/LOBCAST

LOBCAST is a Python-based open-source framework for stock market trend forecasting using Limit Order Book (LOB) data. 🤖📈

Primary LanguagePython

LOBCAST — Stock Price Trend Forecasting with Python

📈 LOBCAST

LOBCAST is a Python-based open-source framework developed for stock market trend forecasting using Limit Order Book (LOB) data. The framework enables users to test deep learning models for the task of Stock Price Trend Prediction (SPTP). It serves as the official repository for the paper titled LOB-Based Deep Learning Models for Stock Price Trend Prediction: A Benchmark Study [paper].

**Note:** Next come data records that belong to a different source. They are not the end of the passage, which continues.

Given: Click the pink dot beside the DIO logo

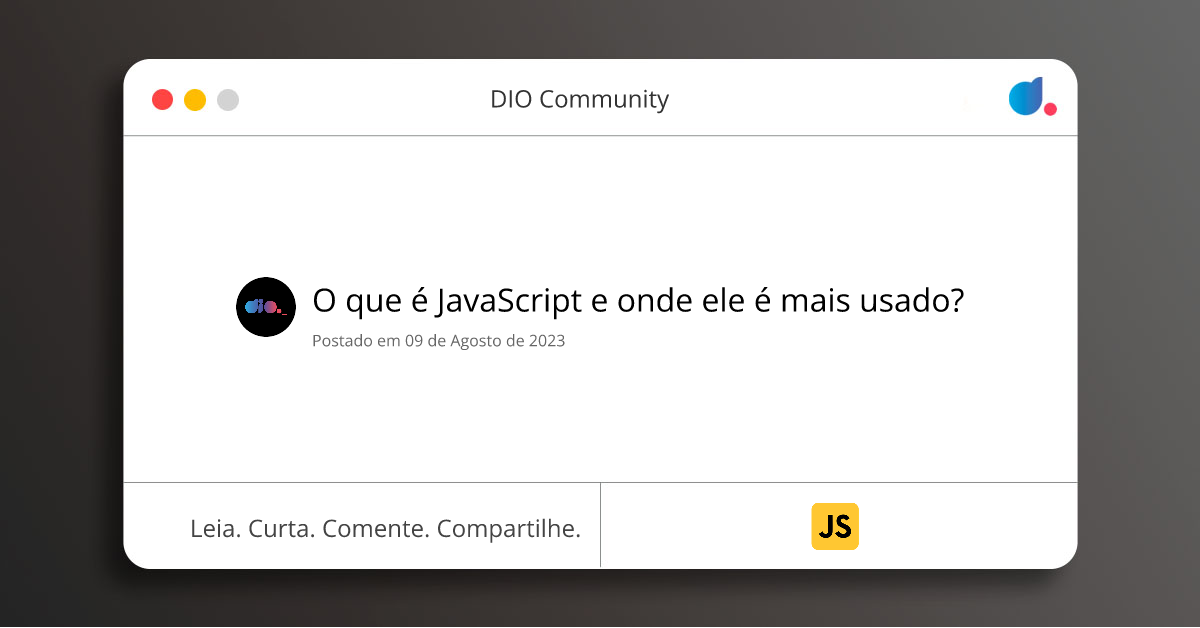Looking at the screenshot, I should (1050, 109).
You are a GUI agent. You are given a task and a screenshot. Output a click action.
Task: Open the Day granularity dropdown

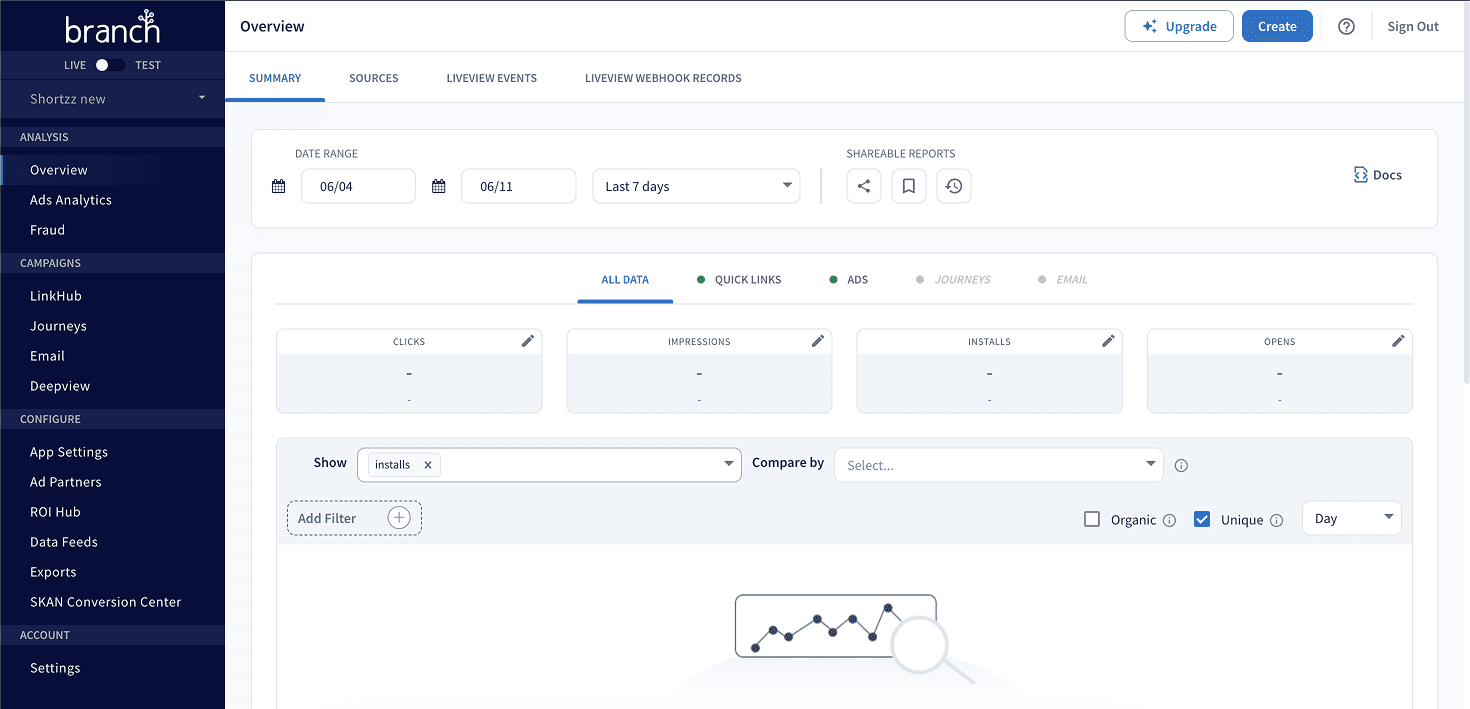point(1351,518)
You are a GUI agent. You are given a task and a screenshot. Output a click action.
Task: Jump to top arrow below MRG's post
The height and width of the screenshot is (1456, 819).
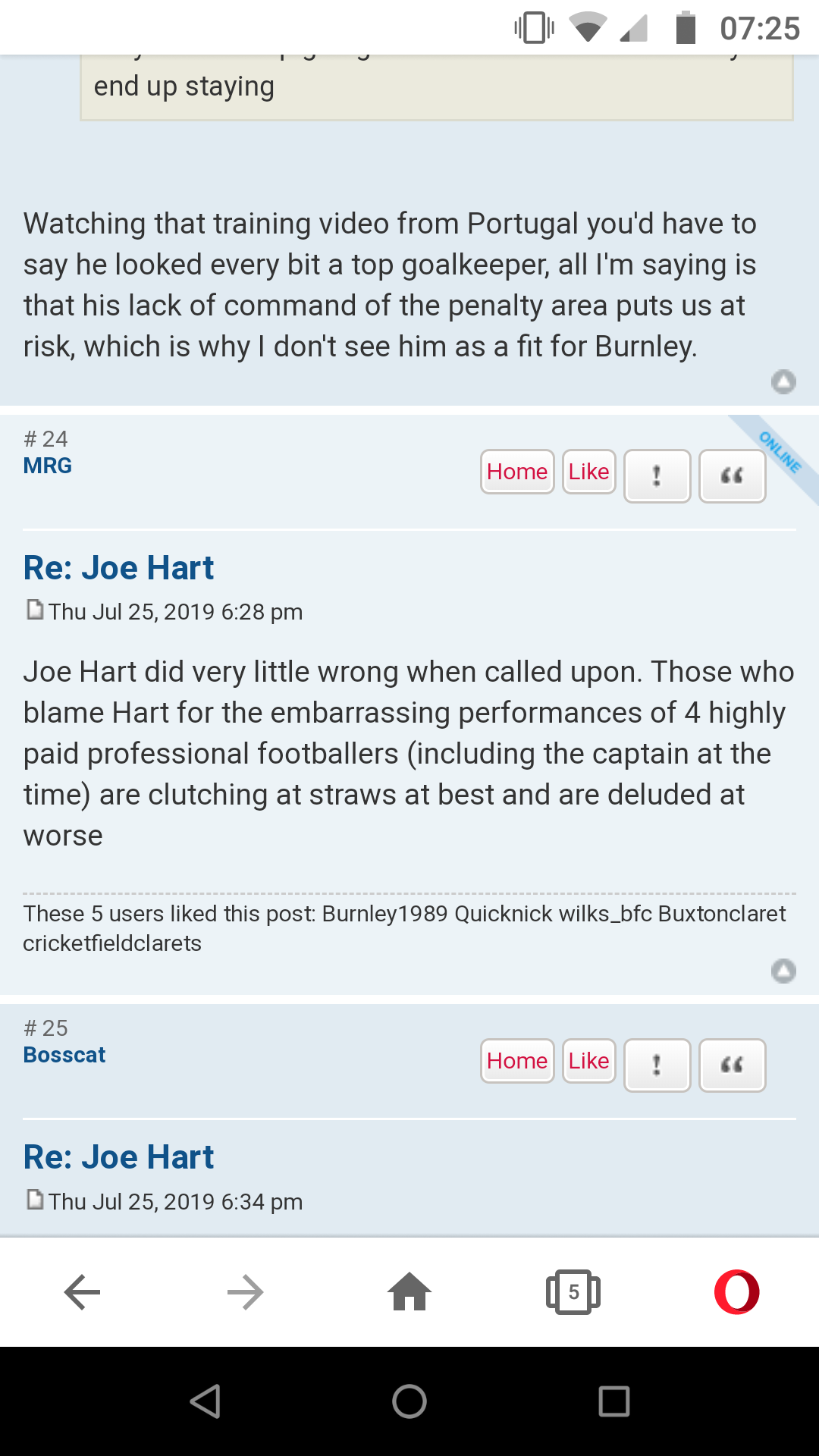[x=783, y=971]
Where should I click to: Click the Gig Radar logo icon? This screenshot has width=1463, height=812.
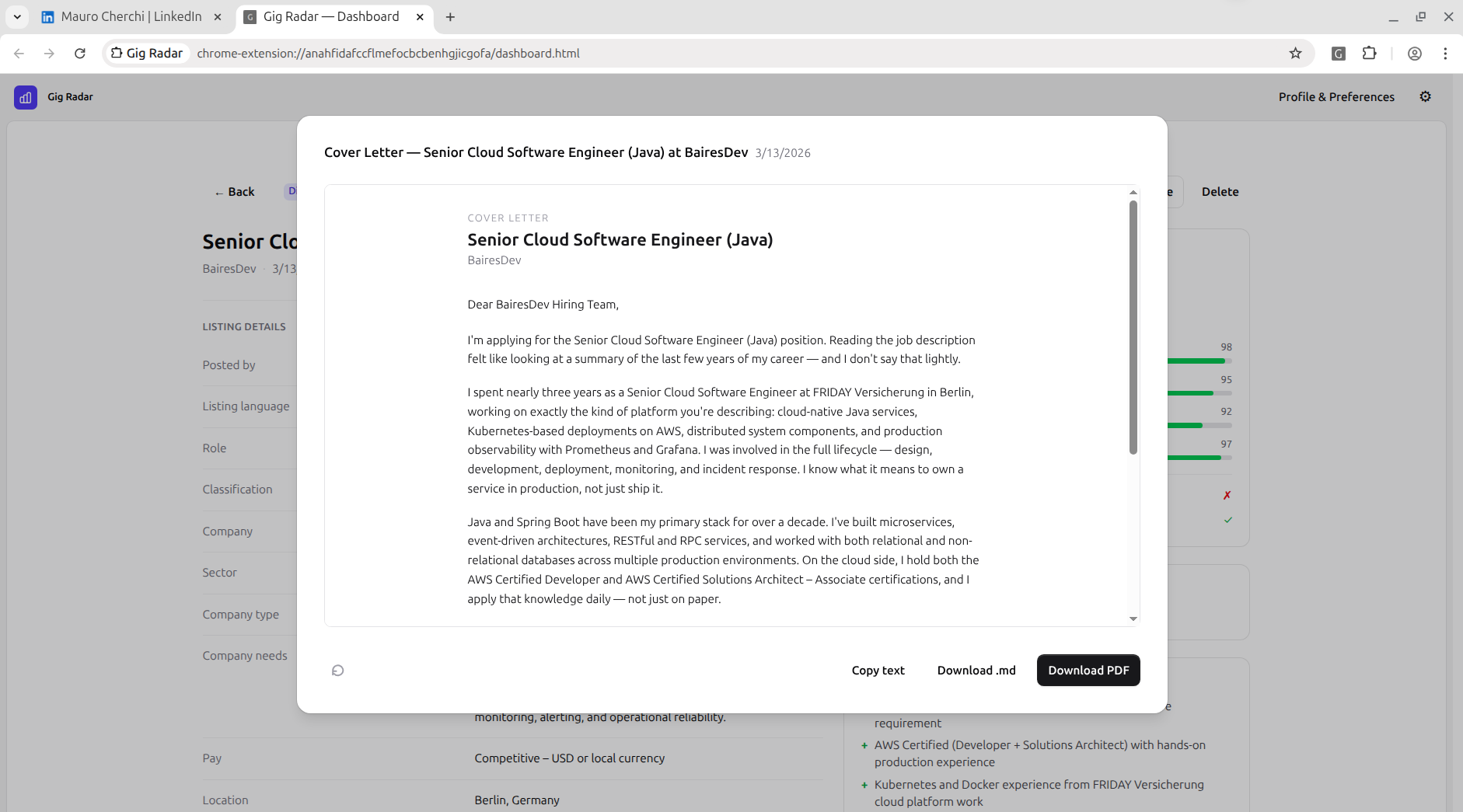click(x=26, y=97)
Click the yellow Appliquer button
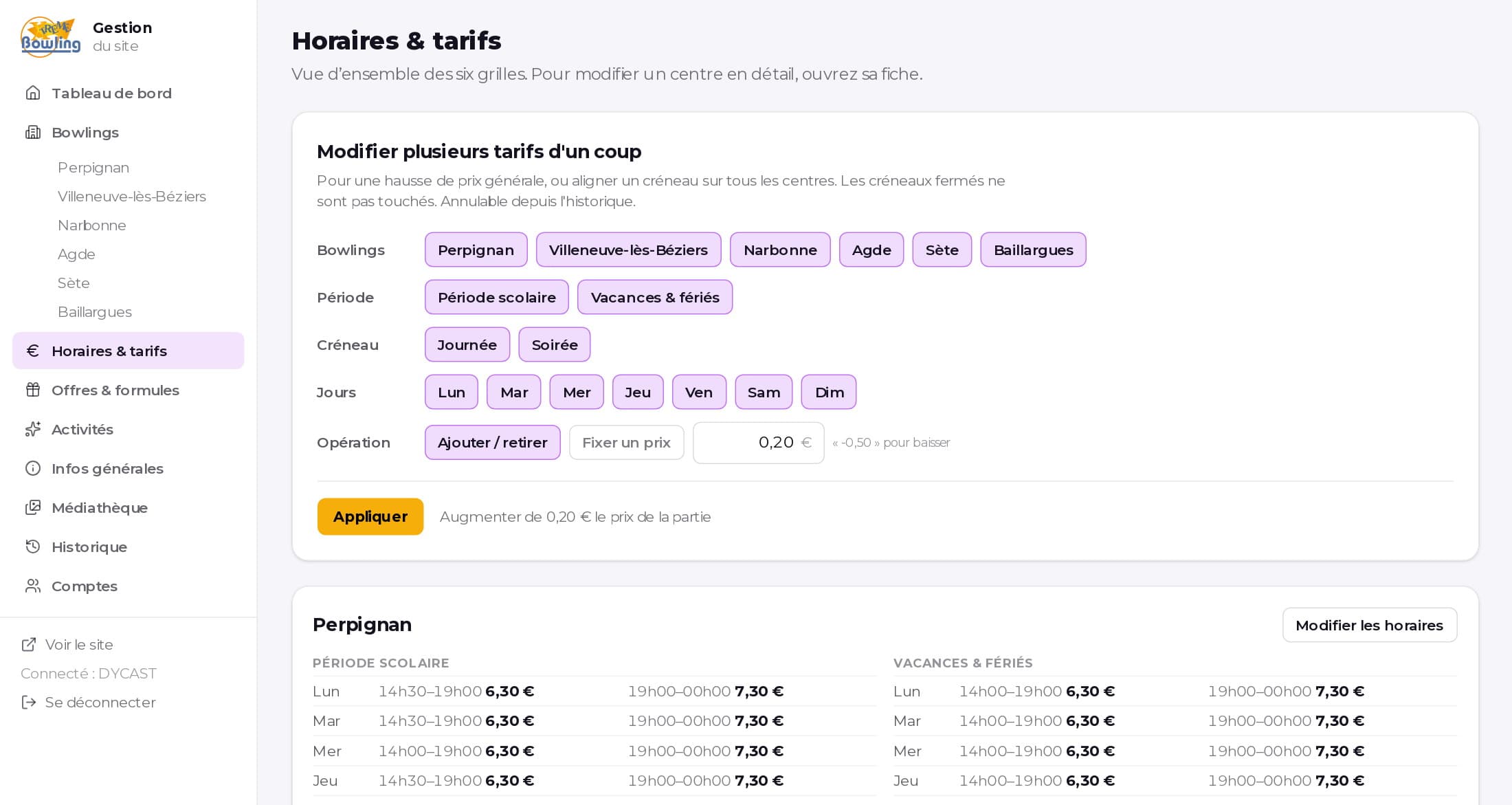1512x805 pixels. tap(370, 516)
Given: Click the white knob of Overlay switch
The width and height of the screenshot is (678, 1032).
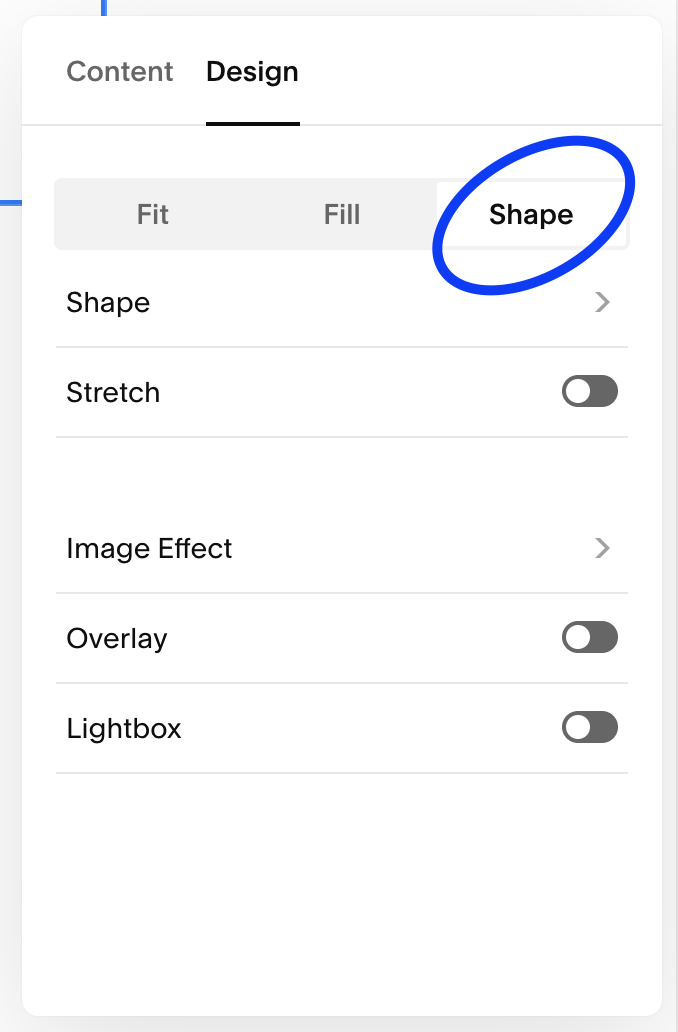Looking at the screenshot, I should pos(578,638).
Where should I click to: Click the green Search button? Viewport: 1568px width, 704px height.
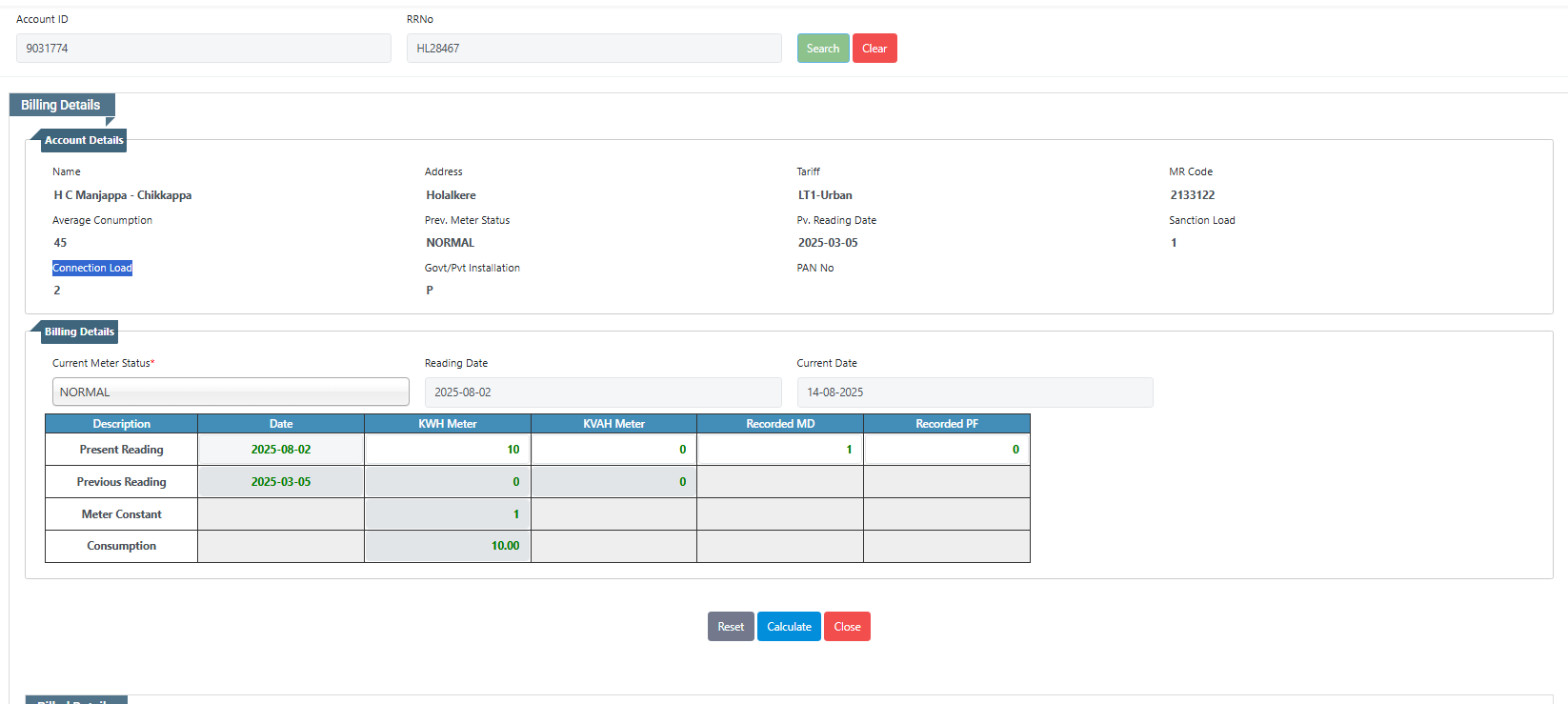822,49
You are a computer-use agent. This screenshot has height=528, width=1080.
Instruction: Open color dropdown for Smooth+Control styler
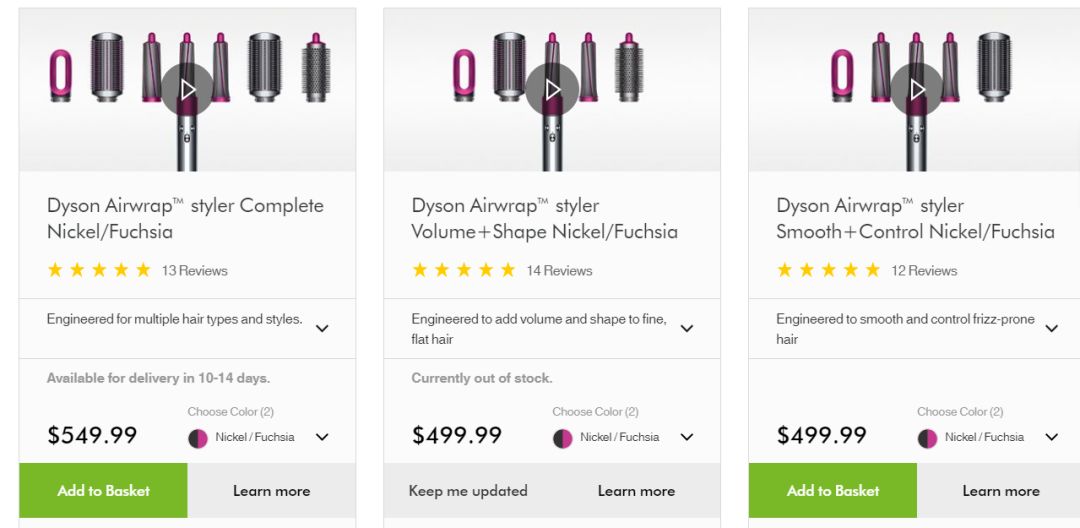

The paper formalizes the SPTP task and the structure of LOB data. In the following sections, we elaborate on downloading LOB data, running stock predictions using LOBCAST with your new DL model, model evaluation and comparison.

About mini-LOBCAST

This main branch represents a newer version of LOBCAST named mini-LOBCAST. It enables benchmarking models on the standard LOB dataset used in the literature, specifically FI-2010 [dataset]. This version will be expanded to include more datasets with procedures for handling data consistently for benchmarking. These procedures are already available in the branch v0-LOBCAST, which will be integrated soon. We encourage the use of this version, while also recommending a glance at the other branch for additional implemented models and functions.

Installing LOBCAST

You can install LOBCAST by cloning the repository and navigating into the directory:

git clone https://github.com/matteoprata/LOBCAST.git
cd LOBCAST

Install all the required dependencies:

pip install -r requirements.txt

Downloading LOB Dataset

To download the FI-2010 Dataset [dataset], follow these instructions:

  1. Download the dataset into data/datasets by running:
mkdir data/datasets
cd data/datasets
wget --content-disposition "wget --content-disposition "https://download.fairdata.fi:443/download?token=eyJ0eXAiOiJKV1QiLCJhbGciOiJIUzI1NiJ9.eyJleHAiOjE3MTU1MDU5OTksImRhdGFzZXQiOiI3M2ViNDhkNy00ZGJjLTRhMTAtYTUyYS1kYTc0NWI0N2E2NDkiLCJwYWNrYWdlIjoiNzNlYjQ4ZDctNGRiYy00YTEwLWE1MmEtZGE3NDViNDdhNjQ5X2JoeXV4aWZqLnppcCIsImdlbmVyYXRlZF9ieSI6IjlmZGRmZmVlLWY4ZDItNDZkNS1hZmIwLWQyOTM0NzdlZjg2ZiIsInJhbmRvbV9zYWx0IjoiYjg1ZjNhM2YifQ.NOT94HPMUdwpi6lFsmnRhkToP2FAdmbmoEkhlRNBQGM"
  1. Unzip the file
  2. Run:
mv data/datasets/published data/datasets/FI-2010
  1. Unzip data/datasets/FI-2010/BenchmarkDatasets/BenchmarkDatasets.zip into data/datasets/FI-2010/BenchmarkDatasets.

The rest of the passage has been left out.